The mainstream popularity of nerd culture may be a recent development, but the formula these successes are built on definitely isn’t. Propping up these franchises are impossibly buff, good-looking young actors like Andrew Garfield, Chris Hemsworth, Chris Evans, and Michael Fassbender. Guardians of the Galaxy star Chris Pratt lost 60 pounds, gave up beer for six months, and kept a strict, much-publicized diet to play the gun-slinging superhero Star Lord. Even the brainiest of them all, Sherlock Holmes, has been given an action hero update on the silver screen, with Robert Downey Jr. in the title role, while Benedict Cumberbatch, who plays the famous detective on a popular BBC show, commands legions of fans, self-styled “Cumberbitches.” While Hollywood primarily targets the young male demographic, the good-looking stars have helped catapult these formerly niche features to the top of the box office, as men and women alike flock to see them.
“Doctor Who” was no different. Since its revival in 2005, the BBC show has stayed away from its traditional lineup of older, fatherly Doctors and cast young, good-looking actors full of energy. Character actor Christopher Eccleston, portraying the Ninth Doctor, didn’t quite fit the formula of romantic leading man—he was 40 at the time—but he barely lasted a year in the role. It was only with David Tennant, known at that point for his Shakespearean performances and for a TV adaptation of Casanova, that the show really took off. Both Tennant and Matt Smith brought an almost manic energy, bouncing all over the screen and talking even faster than they moved. Tennant’s Doctor was known as a tragic, romantic figure, while Smith embraced a childlike wonder and lovable silliness as his defining characteristics.
And it wasn’t just the actors; the storyline was constructed around their potential as romantic leading men. Tennant’s Doctor seemed to have women swooning over him wherever he went in time and space, and much of his arc was built around his star-crossed love with his first companion, Rose. Not to be outdone, Smith’s Doctor gets married twice (once to Marilyn Monroe, no less) and has to fend off the advances of his own companion, Amy Pond, who runs away with him on the eve of her own wedding. “Doctor Who” fansites and tumblrs are filled with sketches, collages, and fan fictions about the Doctor’s many romantic relationships. Fans recently held the “Fangirl Challenge 2014,” where they received the name of a “Doctor Who” couple and were tasked with creating tributes to them. Another fan blogged at length about how the relationship between the eleventh Doctor and his wife drew her to the show.

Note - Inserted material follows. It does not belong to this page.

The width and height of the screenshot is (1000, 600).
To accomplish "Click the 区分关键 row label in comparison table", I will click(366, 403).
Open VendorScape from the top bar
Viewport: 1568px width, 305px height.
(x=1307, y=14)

Now, with Capaldi, who has sworn that there will be “no flirting,” the new iteration of “Doctor Who” faces a test. If it can sustain its popularity, or even grow, it would mean that the “Doctor Who” brand is powerful enough to appeal to a broad audience without the help of romance and sex appeal. So far, it’s rising to the challenge: Last week’s premiere brought in a 2.2 million American viewers, a new record.
Elaine Teng is the managing editor of The New Republic.